Mawia picture Mawia · Nov 4, 2013 · Viewed 25.3k times · Source

This code,

OutputStream out = new FileOutputStream(new File("C:/file/test.txt"));
out.write("A".getBytes());

And this,

OutputStream out = new FileOutputStream(new File("C:/file/test.txt"));
out.write("A".getBytes(StandardCharsets.UTF_8));

produce the same result(in my opinion), which is UTF-8 without BOM. However, Notepad++ is not showing any information about encoding. I'm expecting notepad++ to show here as Encode in UTF-8 without BOM, but no encoding is being selected in the "Encoding" menu.

Now, this code write the file in UTF-8 with BOM encoding.

 OutputStream out = new FileOutputStream(new File("C:/file/test.txt"));
 byte[] bom = { (byte) 239, (byte) 187, (byte) 191 };
 out.write(bom);
 out.write("A".getBytes()); 

Notepad++ is also displaying the encoding type as Encode in UTF-8.

Question: What is wrong with the first two codes which are suppose to write the file in UTF-8 without BOM? Is my Java code doing the right thing? If so, is there a problem with notepad++ trying to detect the encoding type?

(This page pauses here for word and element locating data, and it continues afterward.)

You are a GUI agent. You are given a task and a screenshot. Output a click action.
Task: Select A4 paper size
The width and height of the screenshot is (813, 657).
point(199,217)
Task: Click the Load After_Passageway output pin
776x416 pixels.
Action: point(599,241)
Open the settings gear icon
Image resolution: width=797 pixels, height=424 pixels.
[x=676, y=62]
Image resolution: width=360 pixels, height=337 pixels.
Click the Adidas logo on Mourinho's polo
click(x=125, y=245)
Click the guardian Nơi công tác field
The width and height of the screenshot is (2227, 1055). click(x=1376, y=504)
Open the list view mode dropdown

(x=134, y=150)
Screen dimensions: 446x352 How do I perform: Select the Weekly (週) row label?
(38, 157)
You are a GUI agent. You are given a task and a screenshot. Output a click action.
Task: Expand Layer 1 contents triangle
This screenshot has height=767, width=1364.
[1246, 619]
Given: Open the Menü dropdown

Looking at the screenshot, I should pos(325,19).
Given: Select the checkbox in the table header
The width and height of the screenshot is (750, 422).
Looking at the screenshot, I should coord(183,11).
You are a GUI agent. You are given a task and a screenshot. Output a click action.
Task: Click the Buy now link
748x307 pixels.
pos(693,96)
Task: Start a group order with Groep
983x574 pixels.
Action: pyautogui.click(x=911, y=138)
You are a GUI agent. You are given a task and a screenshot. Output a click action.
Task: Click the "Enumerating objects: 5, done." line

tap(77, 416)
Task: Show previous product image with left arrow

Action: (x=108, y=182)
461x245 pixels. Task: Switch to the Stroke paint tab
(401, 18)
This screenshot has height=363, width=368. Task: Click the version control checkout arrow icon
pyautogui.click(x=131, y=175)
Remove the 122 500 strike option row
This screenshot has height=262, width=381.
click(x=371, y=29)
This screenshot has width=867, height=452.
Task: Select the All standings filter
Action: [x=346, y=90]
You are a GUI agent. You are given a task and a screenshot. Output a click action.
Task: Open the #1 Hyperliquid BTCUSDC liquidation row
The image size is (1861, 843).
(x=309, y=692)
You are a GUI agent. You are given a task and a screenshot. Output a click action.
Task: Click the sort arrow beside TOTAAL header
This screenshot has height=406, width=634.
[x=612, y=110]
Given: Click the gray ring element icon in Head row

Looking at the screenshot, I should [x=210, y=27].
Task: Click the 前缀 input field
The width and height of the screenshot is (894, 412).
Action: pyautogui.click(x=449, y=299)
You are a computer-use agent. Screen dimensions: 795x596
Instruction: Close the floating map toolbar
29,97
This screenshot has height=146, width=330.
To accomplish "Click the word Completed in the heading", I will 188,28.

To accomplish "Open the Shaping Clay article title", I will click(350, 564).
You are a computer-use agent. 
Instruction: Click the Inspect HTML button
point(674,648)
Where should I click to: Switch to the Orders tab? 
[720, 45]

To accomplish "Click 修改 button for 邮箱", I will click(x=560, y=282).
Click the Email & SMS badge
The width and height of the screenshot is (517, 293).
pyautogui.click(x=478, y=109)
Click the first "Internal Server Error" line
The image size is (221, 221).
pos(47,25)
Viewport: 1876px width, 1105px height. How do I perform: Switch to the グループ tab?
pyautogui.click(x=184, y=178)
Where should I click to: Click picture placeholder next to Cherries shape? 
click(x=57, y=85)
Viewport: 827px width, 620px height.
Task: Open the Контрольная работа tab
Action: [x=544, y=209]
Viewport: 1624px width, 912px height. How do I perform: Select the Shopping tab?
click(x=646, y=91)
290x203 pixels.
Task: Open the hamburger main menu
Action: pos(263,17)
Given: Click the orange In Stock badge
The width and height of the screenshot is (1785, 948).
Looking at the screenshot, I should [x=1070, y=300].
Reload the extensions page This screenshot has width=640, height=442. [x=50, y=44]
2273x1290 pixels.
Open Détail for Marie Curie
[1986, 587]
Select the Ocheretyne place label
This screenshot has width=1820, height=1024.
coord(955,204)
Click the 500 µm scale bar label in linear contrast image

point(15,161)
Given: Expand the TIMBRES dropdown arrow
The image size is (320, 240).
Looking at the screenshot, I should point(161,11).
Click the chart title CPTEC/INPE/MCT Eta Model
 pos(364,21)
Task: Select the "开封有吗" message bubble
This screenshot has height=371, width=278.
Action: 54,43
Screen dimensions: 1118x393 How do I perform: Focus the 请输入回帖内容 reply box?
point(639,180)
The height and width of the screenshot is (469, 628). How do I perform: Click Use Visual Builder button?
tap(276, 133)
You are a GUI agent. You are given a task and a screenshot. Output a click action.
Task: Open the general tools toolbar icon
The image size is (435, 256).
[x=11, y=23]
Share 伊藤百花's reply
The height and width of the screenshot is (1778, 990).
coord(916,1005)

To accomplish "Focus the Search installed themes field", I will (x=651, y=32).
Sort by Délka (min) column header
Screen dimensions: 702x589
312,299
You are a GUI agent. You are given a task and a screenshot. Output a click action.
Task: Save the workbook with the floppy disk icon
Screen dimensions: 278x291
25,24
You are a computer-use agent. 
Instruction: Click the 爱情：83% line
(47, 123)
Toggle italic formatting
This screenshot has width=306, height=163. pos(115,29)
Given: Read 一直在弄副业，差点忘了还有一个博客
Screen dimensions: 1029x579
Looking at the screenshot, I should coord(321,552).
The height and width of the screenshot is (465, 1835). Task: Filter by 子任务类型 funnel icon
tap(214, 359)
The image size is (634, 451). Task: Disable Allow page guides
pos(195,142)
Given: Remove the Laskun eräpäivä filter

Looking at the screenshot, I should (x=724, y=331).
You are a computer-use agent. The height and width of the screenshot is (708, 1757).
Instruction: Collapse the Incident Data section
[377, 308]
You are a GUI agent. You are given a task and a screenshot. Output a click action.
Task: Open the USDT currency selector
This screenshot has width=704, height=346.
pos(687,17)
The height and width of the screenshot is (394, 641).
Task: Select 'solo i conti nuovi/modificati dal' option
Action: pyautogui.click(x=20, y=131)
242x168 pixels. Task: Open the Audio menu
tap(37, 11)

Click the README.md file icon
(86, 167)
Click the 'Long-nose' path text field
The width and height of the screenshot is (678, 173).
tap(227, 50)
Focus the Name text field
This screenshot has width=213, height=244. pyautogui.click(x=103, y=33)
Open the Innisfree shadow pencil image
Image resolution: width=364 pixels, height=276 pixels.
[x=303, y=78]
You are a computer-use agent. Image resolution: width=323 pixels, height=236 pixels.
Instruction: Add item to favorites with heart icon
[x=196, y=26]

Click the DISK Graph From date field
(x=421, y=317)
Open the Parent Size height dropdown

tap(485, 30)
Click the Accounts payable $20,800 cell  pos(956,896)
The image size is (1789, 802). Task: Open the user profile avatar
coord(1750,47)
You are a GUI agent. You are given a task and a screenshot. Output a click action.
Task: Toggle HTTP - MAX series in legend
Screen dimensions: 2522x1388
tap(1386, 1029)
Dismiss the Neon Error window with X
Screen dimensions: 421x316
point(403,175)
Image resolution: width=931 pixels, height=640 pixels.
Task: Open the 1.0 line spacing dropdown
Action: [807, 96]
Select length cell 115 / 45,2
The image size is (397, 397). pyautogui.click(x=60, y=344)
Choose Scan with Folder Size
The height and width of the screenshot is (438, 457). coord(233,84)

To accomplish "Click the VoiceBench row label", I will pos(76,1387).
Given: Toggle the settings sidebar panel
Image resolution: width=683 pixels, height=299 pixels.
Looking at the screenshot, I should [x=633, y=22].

Is notepad++ only guessing around?

Answer

Joachim Sauer picture Joachim Sauer · Nov 4, 2013

"A" written using UTF-8 without a BOM produces exactly the same file as "A" written using ASCII or ISO-8859-* or any other ASCII-compatible encodings. That file contains a single byte with the decimal value 65.

Think of it this way:

  • "A".getBytes("UTF-8") returns a new byte[] { 65 }
  • "A".getBytes("ISO-8859-1") returns a new byte[] { 65 }
  • You write the results of those calls into a file
  • How is the consumer of the file supposed to distinguish the two?

There's nothing in that file that suggests that UTF-8 needs to be used to decode it.

Try writing "Käsekuchen" or something else that's not encodable in ASCII and see if Notepad++ guesses the encoding correctly (because that's exactly what it does: it makes an educated guess, there's no metadata that tells it which encoding to use).